DOL Sets $100-a-Day Fine for 401(k) Company Stock Snafus
Companies that offer their own stock as an investment option in their 401(k) plans have been put on warning by the Department of Labor: If they fail to let workers know when they are eligible to sell their company stock holdings, companies could be fined as much as $100 a day per violation.
August 13, 2007
Labor Department Sets $100-a-Day Fine for 401(k) Company-Stock Snafu
Companies that offer their own stock as an investment option in their 401(k) plans have been put on warning by the Department of Labor: If they fail to let workers know when they are eligible to sell their company stock holdings, they could be fined as much as $100 a day per violation.

The regulations the Department of Labor published in the Federal Register on Thursday, August 9, stem from last year’s Pension Protection Act, which made it easier for workers to move their retirement savings out of company stock holdings and into other investments in the 401(k) plan.
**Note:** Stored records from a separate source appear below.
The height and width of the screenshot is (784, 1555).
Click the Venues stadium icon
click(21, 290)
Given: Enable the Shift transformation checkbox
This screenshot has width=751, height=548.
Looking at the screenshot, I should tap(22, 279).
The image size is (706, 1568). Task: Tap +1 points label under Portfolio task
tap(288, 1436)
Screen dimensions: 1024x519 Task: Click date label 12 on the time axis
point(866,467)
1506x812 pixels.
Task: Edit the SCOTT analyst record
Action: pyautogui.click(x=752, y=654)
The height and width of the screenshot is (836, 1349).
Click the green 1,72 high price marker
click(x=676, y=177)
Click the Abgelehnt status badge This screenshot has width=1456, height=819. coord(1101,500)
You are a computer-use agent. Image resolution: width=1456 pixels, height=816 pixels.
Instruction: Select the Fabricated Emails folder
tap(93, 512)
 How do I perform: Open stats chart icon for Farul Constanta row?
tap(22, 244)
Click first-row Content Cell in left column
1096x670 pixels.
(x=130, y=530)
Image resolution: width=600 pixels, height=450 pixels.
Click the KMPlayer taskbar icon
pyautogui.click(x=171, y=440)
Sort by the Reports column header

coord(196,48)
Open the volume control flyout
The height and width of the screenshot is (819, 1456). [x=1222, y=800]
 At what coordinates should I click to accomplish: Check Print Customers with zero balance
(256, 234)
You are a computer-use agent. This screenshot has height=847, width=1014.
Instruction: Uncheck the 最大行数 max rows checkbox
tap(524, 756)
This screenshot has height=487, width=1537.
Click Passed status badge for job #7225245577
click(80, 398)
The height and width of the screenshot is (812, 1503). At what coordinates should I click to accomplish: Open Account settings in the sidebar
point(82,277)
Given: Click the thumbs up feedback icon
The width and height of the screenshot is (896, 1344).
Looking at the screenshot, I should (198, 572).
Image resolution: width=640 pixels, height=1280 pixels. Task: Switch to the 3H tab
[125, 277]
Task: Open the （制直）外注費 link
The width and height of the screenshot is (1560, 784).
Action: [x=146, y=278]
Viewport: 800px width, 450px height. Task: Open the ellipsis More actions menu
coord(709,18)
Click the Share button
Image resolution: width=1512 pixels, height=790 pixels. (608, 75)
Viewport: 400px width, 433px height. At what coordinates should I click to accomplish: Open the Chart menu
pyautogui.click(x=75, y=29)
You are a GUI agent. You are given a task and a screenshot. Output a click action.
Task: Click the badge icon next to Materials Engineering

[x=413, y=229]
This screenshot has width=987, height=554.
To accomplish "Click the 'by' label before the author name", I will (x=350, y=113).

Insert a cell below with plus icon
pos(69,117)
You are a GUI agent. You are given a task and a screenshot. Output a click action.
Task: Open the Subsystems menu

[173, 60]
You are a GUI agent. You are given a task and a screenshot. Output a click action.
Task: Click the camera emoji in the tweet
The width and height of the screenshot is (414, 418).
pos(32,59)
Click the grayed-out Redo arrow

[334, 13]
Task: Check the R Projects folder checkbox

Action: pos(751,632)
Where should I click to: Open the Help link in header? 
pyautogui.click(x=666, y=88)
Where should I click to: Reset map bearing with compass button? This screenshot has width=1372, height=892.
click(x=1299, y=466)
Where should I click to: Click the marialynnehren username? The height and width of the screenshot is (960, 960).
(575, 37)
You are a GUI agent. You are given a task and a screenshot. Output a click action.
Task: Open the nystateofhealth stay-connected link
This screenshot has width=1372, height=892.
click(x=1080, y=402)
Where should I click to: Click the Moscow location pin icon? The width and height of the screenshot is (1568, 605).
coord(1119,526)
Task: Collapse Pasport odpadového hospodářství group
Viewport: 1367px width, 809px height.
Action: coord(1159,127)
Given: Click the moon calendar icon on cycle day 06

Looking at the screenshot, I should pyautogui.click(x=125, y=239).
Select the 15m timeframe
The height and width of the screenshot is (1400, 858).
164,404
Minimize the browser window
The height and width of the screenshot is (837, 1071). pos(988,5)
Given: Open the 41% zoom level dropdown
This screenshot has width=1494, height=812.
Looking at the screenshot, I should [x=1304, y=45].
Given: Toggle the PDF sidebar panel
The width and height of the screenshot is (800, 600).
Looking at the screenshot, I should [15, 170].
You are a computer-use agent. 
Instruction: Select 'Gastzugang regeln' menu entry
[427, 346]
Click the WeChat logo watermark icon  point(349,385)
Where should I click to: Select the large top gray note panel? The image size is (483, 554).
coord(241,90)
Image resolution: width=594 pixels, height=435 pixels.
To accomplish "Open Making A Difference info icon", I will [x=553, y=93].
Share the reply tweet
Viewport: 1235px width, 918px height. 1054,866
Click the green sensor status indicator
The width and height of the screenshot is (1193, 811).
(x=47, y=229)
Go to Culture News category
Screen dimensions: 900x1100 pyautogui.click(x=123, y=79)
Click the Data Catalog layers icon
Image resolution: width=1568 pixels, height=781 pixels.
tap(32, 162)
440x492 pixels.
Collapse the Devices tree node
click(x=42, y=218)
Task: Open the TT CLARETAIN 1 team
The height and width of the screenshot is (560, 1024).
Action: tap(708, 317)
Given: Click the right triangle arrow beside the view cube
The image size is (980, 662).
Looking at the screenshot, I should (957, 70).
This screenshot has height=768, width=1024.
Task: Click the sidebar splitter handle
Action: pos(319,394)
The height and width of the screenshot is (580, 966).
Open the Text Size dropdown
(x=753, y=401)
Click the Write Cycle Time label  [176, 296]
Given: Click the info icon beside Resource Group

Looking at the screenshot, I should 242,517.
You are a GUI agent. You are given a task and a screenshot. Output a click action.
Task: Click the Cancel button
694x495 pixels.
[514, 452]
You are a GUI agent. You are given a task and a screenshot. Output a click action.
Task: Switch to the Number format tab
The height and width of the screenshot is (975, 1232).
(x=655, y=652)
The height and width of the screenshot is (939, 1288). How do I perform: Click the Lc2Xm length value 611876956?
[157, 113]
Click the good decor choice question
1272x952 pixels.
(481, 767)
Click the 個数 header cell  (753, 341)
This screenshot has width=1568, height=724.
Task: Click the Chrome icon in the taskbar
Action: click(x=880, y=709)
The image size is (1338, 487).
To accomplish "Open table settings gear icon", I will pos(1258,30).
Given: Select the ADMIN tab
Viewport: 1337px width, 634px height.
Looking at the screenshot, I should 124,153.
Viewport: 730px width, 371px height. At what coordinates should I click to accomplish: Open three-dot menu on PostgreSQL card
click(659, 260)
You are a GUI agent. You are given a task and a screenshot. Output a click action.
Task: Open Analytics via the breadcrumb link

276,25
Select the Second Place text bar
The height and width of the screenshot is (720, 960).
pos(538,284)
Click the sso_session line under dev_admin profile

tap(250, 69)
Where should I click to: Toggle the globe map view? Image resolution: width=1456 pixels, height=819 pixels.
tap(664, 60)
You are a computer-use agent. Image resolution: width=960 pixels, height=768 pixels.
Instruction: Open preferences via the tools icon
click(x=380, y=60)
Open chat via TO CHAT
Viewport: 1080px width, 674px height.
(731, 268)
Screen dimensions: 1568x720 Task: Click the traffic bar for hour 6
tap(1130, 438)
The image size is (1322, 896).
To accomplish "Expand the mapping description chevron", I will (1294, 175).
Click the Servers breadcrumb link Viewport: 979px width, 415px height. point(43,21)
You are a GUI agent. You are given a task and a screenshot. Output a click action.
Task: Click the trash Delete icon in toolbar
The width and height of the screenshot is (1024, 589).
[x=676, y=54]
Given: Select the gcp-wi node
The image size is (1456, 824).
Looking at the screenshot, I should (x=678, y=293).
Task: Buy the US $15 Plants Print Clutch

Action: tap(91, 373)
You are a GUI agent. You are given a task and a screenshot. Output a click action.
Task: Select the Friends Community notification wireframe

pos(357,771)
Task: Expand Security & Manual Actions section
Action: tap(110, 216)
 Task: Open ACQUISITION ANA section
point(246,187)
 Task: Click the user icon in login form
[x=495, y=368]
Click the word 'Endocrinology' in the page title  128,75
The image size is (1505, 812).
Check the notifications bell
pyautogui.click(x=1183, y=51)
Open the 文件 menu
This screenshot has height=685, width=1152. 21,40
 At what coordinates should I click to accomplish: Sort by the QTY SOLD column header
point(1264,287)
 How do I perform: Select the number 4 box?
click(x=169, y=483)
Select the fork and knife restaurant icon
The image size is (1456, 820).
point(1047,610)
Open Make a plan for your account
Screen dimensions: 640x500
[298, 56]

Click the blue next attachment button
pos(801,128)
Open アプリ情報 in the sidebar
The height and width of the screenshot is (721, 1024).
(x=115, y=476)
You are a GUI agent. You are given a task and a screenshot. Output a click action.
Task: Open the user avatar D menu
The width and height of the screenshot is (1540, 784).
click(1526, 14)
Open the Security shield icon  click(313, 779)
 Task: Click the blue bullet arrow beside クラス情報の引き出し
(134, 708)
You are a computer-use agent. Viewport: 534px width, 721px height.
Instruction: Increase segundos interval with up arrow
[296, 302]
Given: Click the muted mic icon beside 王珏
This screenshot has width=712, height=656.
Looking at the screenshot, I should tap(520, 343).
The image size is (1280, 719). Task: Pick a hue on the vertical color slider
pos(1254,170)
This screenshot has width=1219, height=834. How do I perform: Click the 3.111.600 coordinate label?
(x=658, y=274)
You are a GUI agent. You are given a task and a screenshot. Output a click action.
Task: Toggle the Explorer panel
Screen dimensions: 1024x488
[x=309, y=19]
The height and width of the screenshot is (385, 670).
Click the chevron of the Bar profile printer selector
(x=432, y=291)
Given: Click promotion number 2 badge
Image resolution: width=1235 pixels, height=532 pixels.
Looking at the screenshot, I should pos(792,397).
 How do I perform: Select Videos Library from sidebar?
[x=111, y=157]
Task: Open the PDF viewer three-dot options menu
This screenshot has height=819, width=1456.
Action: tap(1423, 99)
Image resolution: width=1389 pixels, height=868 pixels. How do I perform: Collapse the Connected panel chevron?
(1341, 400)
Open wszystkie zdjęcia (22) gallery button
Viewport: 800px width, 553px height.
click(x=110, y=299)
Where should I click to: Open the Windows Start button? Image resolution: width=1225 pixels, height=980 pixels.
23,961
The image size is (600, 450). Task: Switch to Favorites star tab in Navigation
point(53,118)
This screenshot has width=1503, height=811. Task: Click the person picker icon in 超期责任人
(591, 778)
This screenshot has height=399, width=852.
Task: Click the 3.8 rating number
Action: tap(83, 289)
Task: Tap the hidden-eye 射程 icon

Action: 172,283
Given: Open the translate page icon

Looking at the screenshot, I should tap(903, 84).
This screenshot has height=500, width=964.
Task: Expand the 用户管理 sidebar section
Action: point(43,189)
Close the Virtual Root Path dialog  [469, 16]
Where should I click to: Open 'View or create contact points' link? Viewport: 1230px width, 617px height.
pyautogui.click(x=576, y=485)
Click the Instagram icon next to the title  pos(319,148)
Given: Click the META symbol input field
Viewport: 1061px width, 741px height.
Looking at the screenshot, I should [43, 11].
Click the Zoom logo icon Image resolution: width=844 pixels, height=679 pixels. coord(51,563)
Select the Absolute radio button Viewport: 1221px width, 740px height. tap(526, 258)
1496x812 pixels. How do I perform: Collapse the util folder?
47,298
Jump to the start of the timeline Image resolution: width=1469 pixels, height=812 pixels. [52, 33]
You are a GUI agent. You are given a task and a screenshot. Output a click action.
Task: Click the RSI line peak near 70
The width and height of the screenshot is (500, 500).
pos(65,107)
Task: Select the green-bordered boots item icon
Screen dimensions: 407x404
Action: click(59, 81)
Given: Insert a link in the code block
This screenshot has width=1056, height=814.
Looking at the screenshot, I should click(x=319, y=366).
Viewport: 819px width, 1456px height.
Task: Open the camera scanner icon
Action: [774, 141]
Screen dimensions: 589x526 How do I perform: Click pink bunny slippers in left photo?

In the past, companies often put strict limits on 401(k) participants’ ability to diversify out of company stock. The PPA said that employees who invest in company stock with their own contribution to the plan can switch out of it at any time, while employees who acquire company stock from the company’s contribution can diversify out of it once they’ve achieved three years of service.

Employers are required to give workers 30 days’ notice of the point at which they’re eligible to diversify out of company stock, and the department’s regulations put some teeth into that requirement by setting the fine of as much as $100 a day per violation.

Enron’s collapse illustrated the dangers of putting too much of one’s retirement savings into an employer’s stock, and that message seems to be getting through to workers. The latest look at 401(k) plan activity by the Employee Benefit Research Institute and the Investment Company Institute found that employees’ holdings of company stock fell two percentage points in 2006, to 11 percent; that compares with the 1998 peak in company stock holdings of 18.6 percent.

The regulations take effect October 9.